Berita Bali
Peternak Mengadu ke Dewan, Anggota DPRD Bali akan Usulkan Perda Perlindungan Babi
Puluhan peternak babi yang tergabung dalam Gabungan Usaha Peternakan Babi Indonesia (GUPBI) Bali menggeruduk gedung DPRD Bali
Penulis: Ragil Armando | Editor: Putu Dewi Adi Damayanthi
TRIBUN-BALI.COM, DENPASAR - Puluhan peternak babi yang tergabung dalam Gabungan Usaha Peternakan Babi Indonesia (GUPBI) Bali menggeruduk gedung DPRD Bali, Kamis 16 Desember 2021.
Mereka datang mengadukan kondisinya yang selama ini kurang mendapat perhatian dari pemerintah.
Apalagi, dengan danya wabah penyakit yang menyerang babi peternak sebelumnya membuat berimbas pada stok babi.
"Saat ini tidak lebih dari 40 persen dari populasi awal 1 juta ekor. Artinya memang ada yang sangat berbahaya yang terjadi di Bali ini.

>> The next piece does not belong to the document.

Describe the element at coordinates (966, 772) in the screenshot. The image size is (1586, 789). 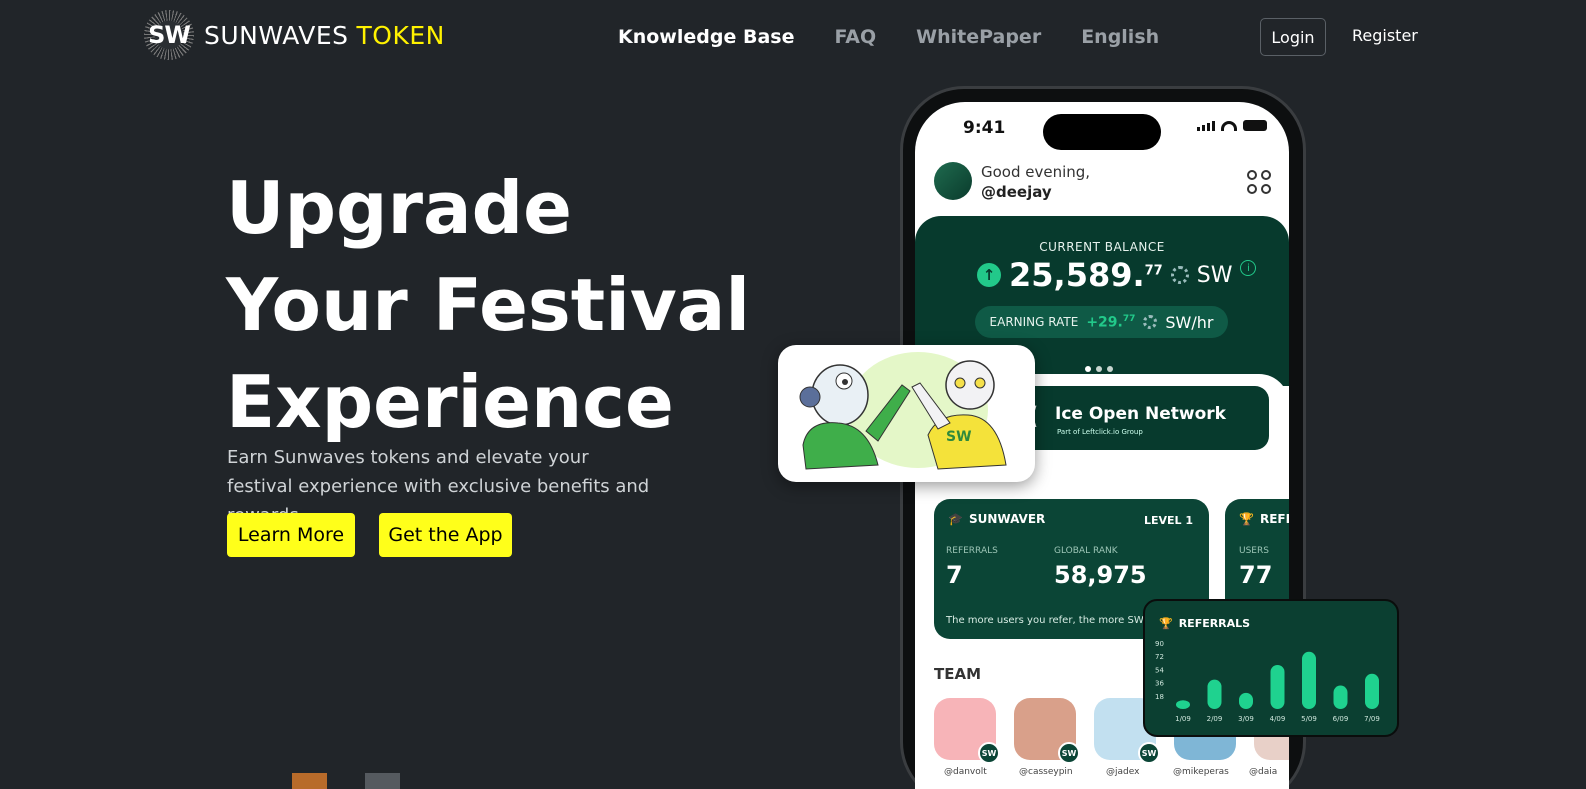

Kemudian situasi ini menjadi sedikit bermasalah dengan daya serap daging (babi) di Bali sangat rendah," kata Ketua GUPBI Bali I Ketut Hary Suyasa saat audiensi dengan Komisi II DPRD Bali bersama Dinas Peternakan dan Kesehatan Hewan Provinsi Bali di Gedung DPRD Bali.

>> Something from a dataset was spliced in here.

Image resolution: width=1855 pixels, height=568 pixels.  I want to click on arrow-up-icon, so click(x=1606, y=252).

Baca juga: Peternak Babi Mesadu Tak Dapat Perhatian Pemerintah, DPRD Bali Bakal Usulkan Perda Perlindungan Babi
Malah, menurutnya, saat ini stok babi menjadi cukup langka di Bali.
Tetapi, justru harga babi di Bali malah menurun dari harga pokok produksi.
"Malahan menyentuh di bawah Rp 2.000 dari harga pokok produksi menjelang Galungan," terangnya.
Berbeda dengan harga pasar di luar Bali, seperti di Jakarta dan Surabaya.
Harga babi justru sangat tinggi mencapai Rp 60.000 per kg hidup.
Sehingga, selisih harga yang tinggi inilah menjadi peluang untuk mengirimkan dan menjual babi keluar daerah.
"Banyak babi kita yang kita kirim keluar. Nah, masalahnya sekarang, kalau perusahaan besar tidak masalah. Di Bali kan ini ada keunikan, Bali ini orangnya yang beternak, beda dengan di luar. Di luar itu ternaknya yang dipelihara oleh satu orang. Jadi ternaknya banyak," papar dia.
Yang menjadi permasalahannya saat ini, para peternak di Bali mengalami kendala dalam pengiriman babi keluar daerah. Lantaran ada regulasi yang memberatkan.
Salah satunya uji laboratorium dengan mengambil sampel darah hanya boleh dilakukan di satu tempat.
Pihaknya memahami jika syarat dan regulasi tersebut demi kesehatan, baik kondisi babi, peternak, atau konsumen.
"Sangat kami pahami. Maka dari itu, kami minta kepada pemerintah, lapor kepada Komisi II agar lebih dibijaksanai. Aturan boleh lah aturan, tapi rakyat di Bali saat ini jual babi sangat lah lesu. Mengapa kita nggak kita jual ke luar, sedangkan pasar di sini sedang lesu dan pasar di luar sangat terbuka lebar," tandasnya.